= Dongo Treasure =

Italian Fascist expropriations found during Mussolini's capture

The Dongo Treasure were the valuables in Italian dictator Benito Mussolini's possession at the time of his capture and execution.

== Treasure ==

During the dissolution of the Mussolini administration, valuables disappeared or were distributed. The finance minister distributed 200 million lire of state funds among government ministers who fled Italy along with their belongings.

At the time of Benito Mussolini's capture, on April 27, 1945, the Italian resistance fighter Urbano Lazzaro seized two cases of valuables and documents.

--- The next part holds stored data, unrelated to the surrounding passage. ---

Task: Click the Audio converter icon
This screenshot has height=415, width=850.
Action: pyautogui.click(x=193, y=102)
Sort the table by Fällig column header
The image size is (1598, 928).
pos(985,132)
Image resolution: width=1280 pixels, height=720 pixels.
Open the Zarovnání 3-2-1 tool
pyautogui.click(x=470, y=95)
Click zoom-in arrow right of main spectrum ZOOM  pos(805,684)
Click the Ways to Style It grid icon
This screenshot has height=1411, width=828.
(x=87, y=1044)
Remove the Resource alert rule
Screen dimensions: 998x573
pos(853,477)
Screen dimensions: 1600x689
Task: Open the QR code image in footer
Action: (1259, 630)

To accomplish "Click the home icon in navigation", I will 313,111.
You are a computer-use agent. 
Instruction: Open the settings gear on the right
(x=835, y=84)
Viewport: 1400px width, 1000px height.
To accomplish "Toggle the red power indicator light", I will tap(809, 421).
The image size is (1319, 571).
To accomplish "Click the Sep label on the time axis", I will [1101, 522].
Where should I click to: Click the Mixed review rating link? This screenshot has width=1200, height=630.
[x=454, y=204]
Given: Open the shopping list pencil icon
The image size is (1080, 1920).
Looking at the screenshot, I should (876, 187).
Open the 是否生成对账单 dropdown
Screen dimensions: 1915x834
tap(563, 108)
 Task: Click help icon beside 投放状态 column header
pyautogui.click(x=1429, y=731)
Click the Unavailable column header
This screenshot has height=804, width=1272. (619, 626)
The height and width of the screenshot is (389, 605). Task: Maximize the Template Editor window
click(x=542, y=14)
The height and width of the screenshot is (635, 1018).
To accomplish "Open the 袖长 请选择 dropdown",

Mussolini's case included 1,150,000 lire and 160 British sovereigns. Lazzaro brought the two cases to a bank in the village of Domaso, north of Dongo.

Additionally, Mussolini's German escorts had discarded three bags of valuables in a river. These contained gold jewelry that Italian citizens had donated to the Fascists during the 1935 Oro alla Patria fundraising campaign for Mussolini's Second Italo-Ethiopian War. Two fishermen recovered the sacks.

Partisans stopped two Germans in an expensive Fiat automobile found to carry 33 million lire. The Germans attempted to bribe a Swiss national to send the money to their mistresses, but the individual instead brought the money to Lazzaro, who deposited it in the Domaso bank.

In 1949, Life magazine estimated the Dongo Treasure at US$66,259,590.